Before its current name, the bodega which has been four decades in the neighborhood, was called Peña Grocery.

“We still don’t know what to call the bodega, but it’s a fact that some customers are steaming about it, although they continue to buy here because of our history in Clinton Hill,” said Rodríguez, who was also a faithful follower of Dominican pitcher Pedro Martínez.

Rodríguez admitted he was disappointed by A-Rod’s behavior, but acknowledged his natural-born talent.

Employee Gerardo Domínguez said the former Seattle Mariners and Texas Rangers player is a bad example for young people aspiring to make headway in the sport.

“Everyone who works in this store loves baseball, and we used to believe in the ethics of A-Rod. Without respect for the sport, talent is secondary,” he said.

The back part of the shop has a small photo gallery of Dominican baseball stars, and the basement has a TV room where the businessman and his employees enjoy games during breaks.

Customers give their two cents

Francisco Abreu, a customer, supported the idea of changing the bodega’s name due to the “stain” to the history of prominent baseball players of Dominican heritage.
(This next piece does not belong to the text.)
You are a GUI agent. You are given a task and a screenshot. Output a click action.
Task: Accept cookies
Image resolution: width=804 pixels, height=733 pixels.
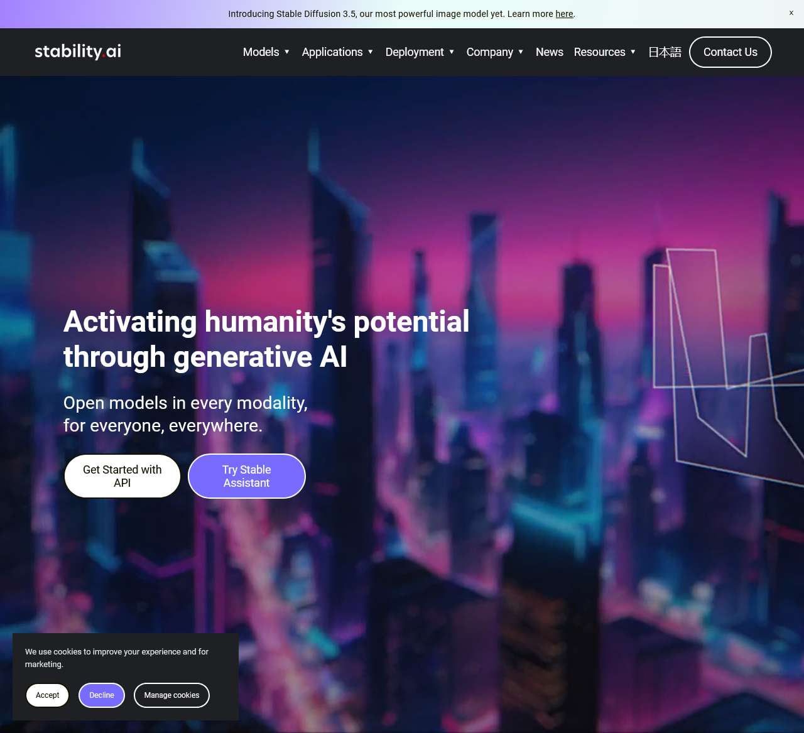click(x=47, y=695)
“People shop here because the community is very fond of the store, but they no longer like the name so much,” Abreu said with a smile. “Fans walk by here, read A-Rod in those big blue letters and ask themselves what is this, who would think to do that?”

Residents said the name of the bodega isn’t important because Rodríguez and his employees are characterized by their friendliness and cheerful nature.

“Here in this neighborhood, we have what A-Rod can’t buy with his millions: a strong sense of respect and honesty,” said Lourdes Gana, a baseball fan.